Un territorio unico caratterizzato da montagne, fiumare, vallate naturali e borghi storici che conservano una forte eredità culturale ellenofona.
Questo paesaggio rappresenta una destinazione ideale per il turismo sportivo e outdoor in Calabria. La presenza di numerosi sentieri escursionistici, antiche mulattiere e percorsi naturalistici rende l’area perfetta per attività come trail running in Aspromonte, trekking ed escursionismo.

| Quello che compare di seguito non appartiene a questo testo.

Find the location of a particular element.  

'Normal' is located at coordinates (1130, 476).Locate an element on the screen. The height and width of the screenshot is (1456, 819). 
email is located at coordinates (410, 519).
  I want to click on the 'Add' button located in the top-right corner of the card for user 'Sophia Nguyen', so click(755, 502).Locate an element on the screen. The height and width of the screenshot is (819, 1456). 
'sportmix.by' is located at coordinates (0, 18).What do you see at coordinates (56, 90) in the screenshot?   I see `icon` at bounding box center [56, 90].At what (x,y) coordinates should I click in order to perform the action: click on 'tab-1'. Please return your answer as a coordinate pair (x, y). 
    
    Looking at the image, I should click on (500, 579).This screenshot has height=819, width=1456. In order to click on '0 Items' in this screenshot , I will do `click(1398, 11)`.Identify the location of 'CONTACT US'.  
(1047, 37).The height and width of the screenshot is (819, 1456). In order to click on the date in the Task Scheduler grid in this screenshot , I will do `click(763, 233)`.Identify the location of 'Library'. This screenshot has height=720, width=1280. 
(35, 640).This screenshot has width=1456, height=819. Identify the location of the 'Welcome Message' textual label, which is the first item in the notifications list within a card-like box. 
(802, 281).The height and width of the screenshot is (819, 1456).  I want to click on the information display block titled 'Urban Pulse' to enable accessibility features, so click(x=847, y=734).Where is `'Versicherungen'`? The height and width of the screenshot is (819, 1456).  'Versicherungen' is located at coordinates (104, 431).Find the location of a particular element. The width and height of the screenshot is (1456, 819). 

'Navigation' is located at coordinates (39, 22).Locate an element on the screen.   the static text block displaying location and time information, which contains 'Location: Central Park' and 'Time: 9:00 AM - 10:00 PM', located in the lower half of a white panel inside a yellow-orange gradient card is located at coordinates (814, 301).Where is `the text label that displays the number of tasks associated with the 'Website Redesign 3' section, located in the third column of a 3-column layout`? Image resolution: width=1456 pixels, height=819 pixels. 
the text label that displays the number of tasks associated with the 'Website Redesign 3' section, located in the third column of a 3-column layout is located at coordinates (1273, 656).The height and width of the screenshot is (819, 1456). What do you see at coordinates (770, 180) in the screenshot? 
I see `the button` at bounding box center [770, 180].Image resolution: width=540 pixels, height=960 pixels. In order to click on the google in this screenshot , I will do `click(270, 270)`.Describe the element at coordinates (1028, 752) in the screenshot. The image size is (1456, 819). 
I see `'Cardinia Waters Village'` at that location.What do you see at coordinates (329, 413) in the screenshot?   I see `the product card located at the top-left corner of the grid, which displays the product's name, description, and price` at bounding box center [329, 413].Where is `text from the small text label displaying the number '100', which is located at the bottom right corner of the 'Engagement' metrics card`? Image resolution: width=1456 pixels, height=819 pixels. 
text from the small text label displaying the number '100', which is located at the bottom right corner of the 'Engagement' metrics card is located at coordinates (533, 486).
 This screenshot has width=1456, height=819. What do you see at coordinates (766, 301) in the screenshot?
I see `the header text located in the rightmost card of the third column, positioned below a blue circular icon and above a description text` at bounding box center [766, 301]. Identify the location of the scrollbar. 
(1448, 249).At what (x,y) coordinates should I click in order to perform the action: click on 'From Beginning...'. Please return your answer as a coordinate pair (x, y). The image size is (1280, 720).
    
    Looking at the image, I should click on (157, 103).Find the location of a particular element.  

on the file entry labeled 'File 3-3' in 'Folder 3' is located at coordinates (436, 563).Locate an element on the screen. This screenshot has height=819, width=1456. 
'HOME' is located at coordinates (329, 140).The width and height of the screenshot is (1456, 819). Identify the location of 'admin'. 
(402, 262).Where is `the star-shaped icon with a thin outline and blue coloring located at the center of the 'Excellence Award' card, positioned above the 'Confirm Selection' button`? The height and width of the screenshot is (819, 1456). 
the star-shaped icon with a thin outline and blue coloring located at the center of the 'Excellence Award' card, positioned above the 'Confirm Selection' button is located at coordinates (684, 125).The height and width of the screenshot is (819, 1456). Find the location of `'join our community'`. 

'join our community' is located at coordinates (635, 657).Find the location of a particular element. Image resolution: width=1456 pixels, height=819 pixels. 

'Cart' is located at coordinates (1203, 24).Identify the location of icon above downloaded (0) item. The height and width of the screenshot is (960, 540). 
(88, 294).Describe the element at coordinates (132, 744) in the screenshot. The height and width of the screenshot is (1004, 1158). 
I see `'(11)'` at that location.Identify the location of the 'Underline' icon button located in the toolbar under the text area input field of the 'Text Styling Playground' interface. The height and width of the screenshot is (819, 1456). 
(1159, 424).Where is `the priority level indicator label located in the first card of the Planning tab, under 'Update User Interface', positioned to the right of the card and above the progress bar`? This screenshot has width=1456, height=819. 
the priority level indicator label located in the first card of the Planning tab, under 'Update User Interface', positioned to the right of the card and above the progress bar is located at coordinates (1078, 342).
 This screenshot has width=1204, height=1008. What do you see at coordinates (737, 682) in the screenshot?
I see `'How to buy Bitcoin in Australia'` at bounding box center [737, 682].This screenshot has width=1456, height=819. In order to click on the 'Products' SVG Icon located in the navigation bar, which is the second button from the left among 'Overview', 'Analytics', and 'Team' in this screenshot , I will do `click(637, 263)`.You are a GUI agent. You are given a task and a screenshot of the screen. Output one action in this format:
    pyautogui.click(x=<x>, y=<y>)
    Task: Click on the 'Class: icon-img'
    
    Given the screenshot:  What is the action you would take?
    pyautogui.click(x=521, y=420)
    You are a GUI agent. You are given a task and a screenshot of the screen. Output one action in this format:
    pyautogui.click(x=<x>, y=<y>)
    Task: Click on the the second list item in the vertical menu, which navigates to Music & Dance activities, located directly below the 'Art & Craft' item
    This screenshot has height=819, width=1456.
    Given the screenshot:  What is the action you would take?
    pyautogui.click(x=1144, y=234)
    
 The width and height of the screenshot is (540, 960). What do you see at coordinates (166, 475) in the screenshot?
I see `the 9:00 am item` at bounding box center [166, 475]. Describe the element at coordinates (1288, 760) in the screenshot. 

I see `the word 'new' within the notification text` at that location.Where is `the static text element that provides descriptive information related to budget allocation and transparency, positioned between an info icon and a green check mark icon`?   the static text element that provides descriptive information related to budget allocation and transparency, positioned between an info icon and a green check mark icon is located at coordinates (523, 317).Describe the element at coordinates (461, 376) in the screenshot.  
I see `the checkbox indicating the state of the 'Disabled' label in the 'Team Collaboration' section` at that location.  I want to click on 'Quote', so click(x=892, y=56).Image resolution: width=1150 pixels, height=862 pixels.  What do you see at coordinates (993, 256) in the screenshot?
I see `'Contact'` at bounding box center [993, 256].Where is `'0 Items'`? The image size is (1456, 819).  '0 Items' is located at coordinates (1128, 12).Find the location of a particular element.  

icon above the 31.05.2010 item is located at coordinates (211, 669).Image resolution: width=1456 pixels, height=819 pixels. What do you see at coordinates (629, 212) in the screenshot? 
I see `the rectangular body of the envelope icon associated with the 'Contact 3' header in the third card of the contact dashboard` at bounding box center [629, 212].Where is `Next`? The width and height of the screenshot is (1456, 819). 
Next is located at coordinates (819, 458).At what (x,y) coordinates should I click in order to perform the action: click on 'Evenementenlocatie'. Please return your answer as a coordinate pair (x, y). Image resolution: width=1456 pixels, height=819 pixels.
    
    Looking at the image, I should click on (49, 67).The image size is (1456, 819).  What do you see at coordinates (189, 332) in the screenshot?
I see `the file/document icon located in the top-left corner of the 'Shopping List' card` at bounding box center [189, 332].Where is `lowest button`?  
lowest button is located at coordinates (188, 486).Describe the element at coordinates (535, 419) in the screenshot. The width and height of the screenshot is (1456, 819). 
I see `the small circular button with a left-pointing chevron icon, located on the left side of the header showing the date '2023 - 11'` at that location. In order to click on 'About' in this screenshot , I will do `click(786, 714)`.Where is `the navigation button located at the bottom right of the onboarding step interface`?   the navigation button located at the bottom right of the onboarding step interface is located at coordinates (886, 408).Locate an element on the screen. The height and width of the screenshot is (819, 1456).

L’Aspromonte grecanico offre un ambiente ancora integro, lontano dal turismo di massa, capace di attrarre sportivi, viaggiatori e appassionati di natura alla ricerca di esperienze autentiche di turismo esperienziale. La varietà dei dislivelli, il clima e la ricchezza paesaggistica rendono questo territorio adatto alla pratica dello sport outdoor durante tutto l’anno.
Attraverso il turismo sportivo è possibile valorizzare il patrimonio ambientale e culturale dell’area grecanica, favorendo la destagionalizzazione dei flussi turistici, la crescita dell’ospitalità diffusa e una promozione sostenibile del territorio aspromontano.

Una fiumara
Natura e fiumare
La natura dell’Aspromonte grecanico è caratterizzata da un paesaggio unico nel Mediterraneo, dove montagne, boschi e corsi d’acqua si incontrano creando ambienti selvaggi e incontaminati. Le fiumare dell’Aspromonte rappresentano uno degli elementi più distintivi del territorio: grandi letti fluviali modellati dall’acqua nel corso dei secoli.
Questi ambienti naturali attraversano vallate profonde e collegano l’entroterra alla costa ionica, offrendo panorami spettacolari e una biodiversità straordinaria. Le fiumare sono corridoi naturali che raccontano la storia geologica e culturale dell’area grecanica, diventando luoghi simbolo del paesaggio aspromontano.
Dal punto di vista turistico e sportivo, le fiumare e le aree naturali dell’Aspromonte costituiscono spazi ideali per il turismo outdoor in Calabria. I percorsi lungo i greti fluviali e i sentieri montani permettono la pratica di trail running, trekking ed escursionismo, offrendo esperienze immersive a stretto contatto con la natura.
La presenza di ambienti aperti, dislivelli naturali e tracciati storici rende questo territorio particolarmente adatto allo sviluppo del turismo sportivo sostenibile, favorendo una fruizione responsabile e rispettosa dell’ambiente.
Le fiumare non sono solo elementi naturali, ma veri e propri paesaggi identitari, capaci di raccontare l’anima più autentica dell’Aspromonte e di offrire un’esperienza outdoor diversa da qualsiasi altra area della Calabria.

tipico borgo dell’Aspromonte
Borghi e identità grecanica
I borghi dell’area grecanica dell’Aspromonte rappresentano uno dei patrimoni culturali più autentici della Calabria. Piccoli centri storici arroccati tra mare e montagna, caratterizzati da architetture in pietra, vicoli antichi e tradizioni che si tramandano da generazioni.
In questi luoghi è ancora viva la cultura grecanica, espressione di una storia millenaria che si manifesta nella lingua ellenofona, nelle feste popolari, nella musica e nei riti religiosi. L’identità grecanica è parte integrante del territorio e contribuisce a rendere l’Aspromonte una destinazione culturale unica nel panorama del turismo calabrese.
Borghi come Bova, Gallicianò, Roghudi custodiscono un patrimonio materiale e immateriale di grande valore, capace di arricchire l’esperienza di chi visita il territorio attraverso il turismo lento, il trekking culturale e le attività outdoor.
La scoperta dei borghi dell’Aspromonte grecanico si integra naturalmente con il turismo sportivo e outdoor, offrendo percorsi che uniscono sentieri naturali, fiumare e centri storici. Un modello di turismo esperienziale che permette di conoscere il territorio in modo autentico, favorendo l’incontro tra visitatori e comunità locali.
Valorizzare i borghi e l’identità grecanica significa preservare la memoria dei luoghi e trasformarla in una risorsa per lo sviluppo sostenibile del territorio, creando nuove opportunità legate all’accoglienza, alla cultura e alla promozione turistica.